Mr Y, who attended the assessment, “considered that the officers were mindful of what the funding panel would approve rather than what Mr X required”, the ombudsman’s report said. The completed document and resulting care plan also made no mention of Mr X’s eligible needs in line with the Care Act 2014.
Mr Y raised particular concerns that Waltham Forest had failed to consider the impact of Mr X’s incontinence.
This not only undermined his dignity, when he was left overnight, but left him vulnerable to falls if he attempted to use the toilet, and meant morning carers’ time was taken up by cleaning him.
Mr Y also drew attention to a perceived lack of transparency around how funding was calculated, and what bearing the council’s electronic resource allocation system (RAS) had on the process.
Mr X was left with an “arbitrary package that does not genuinely involve the individual’s view on what is needed, and is a far cry from the person centred model that is required by the Care Act,” Mr Y said in a statement.
In response, Waltham Forest said it had “robustly reassessed” Mr X. It argued that Mr X was able to get out of bed at night, and stressed that its RAS produced only an indicative budget.
‘Difficult to understand’
The ombudsman described Waltham Forest’s decision to reduce Mr X’s care package as “difficult to understand”.
“The council failed to demonstrate what needed to be done at each care visit and no allocation was given to the substantial time required for Mr X’s toilet needs to be met,” the ombudsman said. “Moreover, Mr X was becoming reluctant to try to attempt to get out of bed at night time because he was prone to fall. This was also causing a decline in his wellbeing.”

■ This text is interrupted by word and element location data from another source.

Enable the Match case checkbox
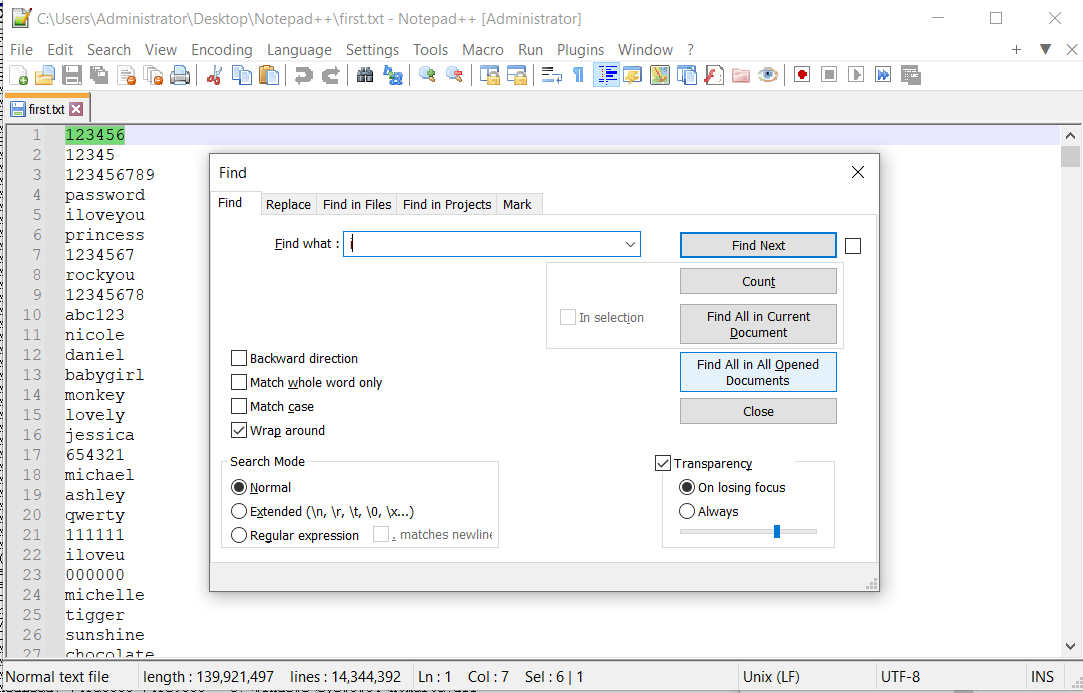 (x=239, y=407)
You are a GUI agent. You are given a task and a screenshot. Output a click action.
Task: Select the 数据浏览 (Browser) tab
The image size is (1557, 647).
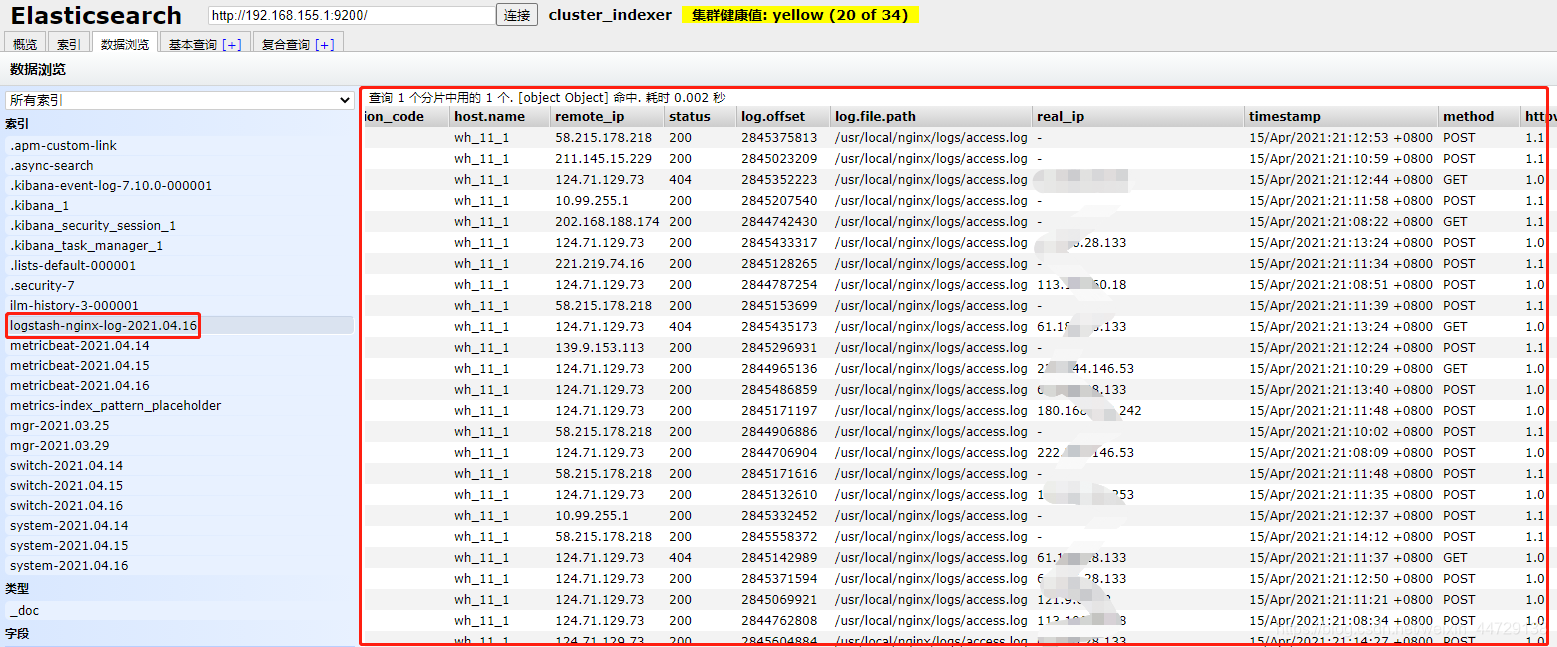tap(124, 42)
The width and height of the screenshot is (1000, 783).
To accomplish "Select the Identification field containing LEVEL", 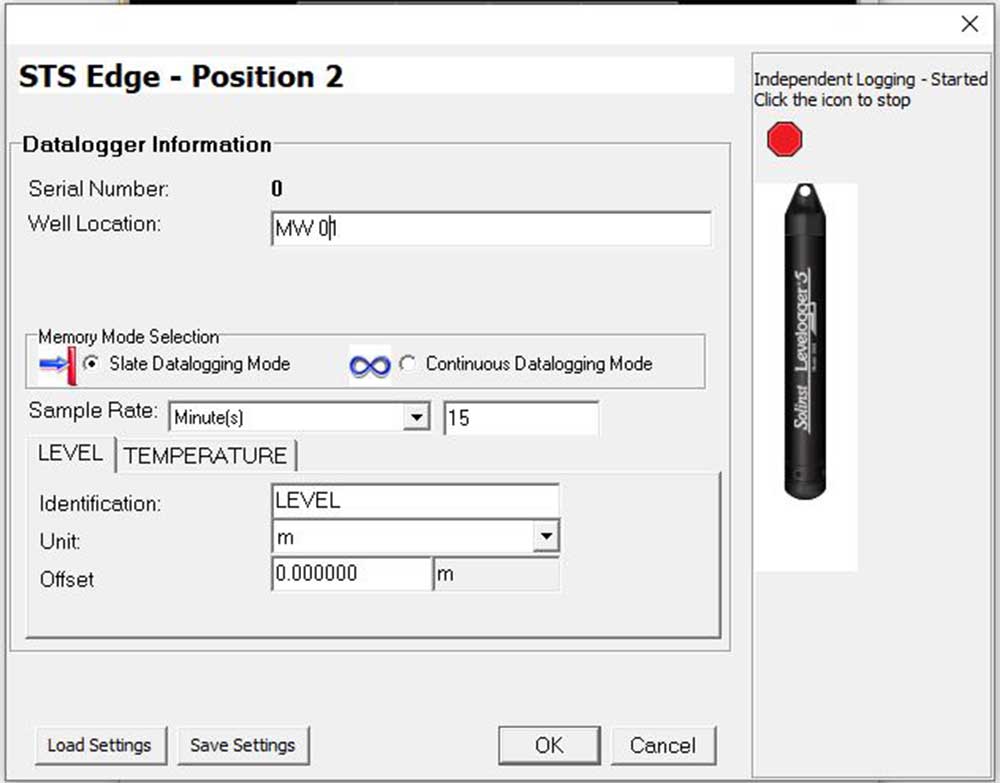I will (415, 499).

The watchdog found the council had failed on several counts to properly identify Mr X’s eligible needs.
As well as not adequately assessing the impact of his incontinence, the report found the effects of his visual impairment were “not fully recognised” and that it was unclear how the local authority had allocated hours to need.
In the wake of the ombudsman’s initial recommendation, the independent assessor recommended a care package of 93.25 hours – almost four times what Mr X had previously been receiving.
But the new package was eventually agreed at 66.25 hours after Mr X became restricted to a wheelchair following a serious fall.
The ombudsman concluded that Mr X’s needs were for now being met but that the council must keep a “close watch” on this in light of his deteriorating health, as well as paying him £250.
The report also said Mr X and Mr Y were free to pursue a further complaint against Waltham Forest relating to compensation for lost care hours and for the personal cash he had spent on meeting his needs.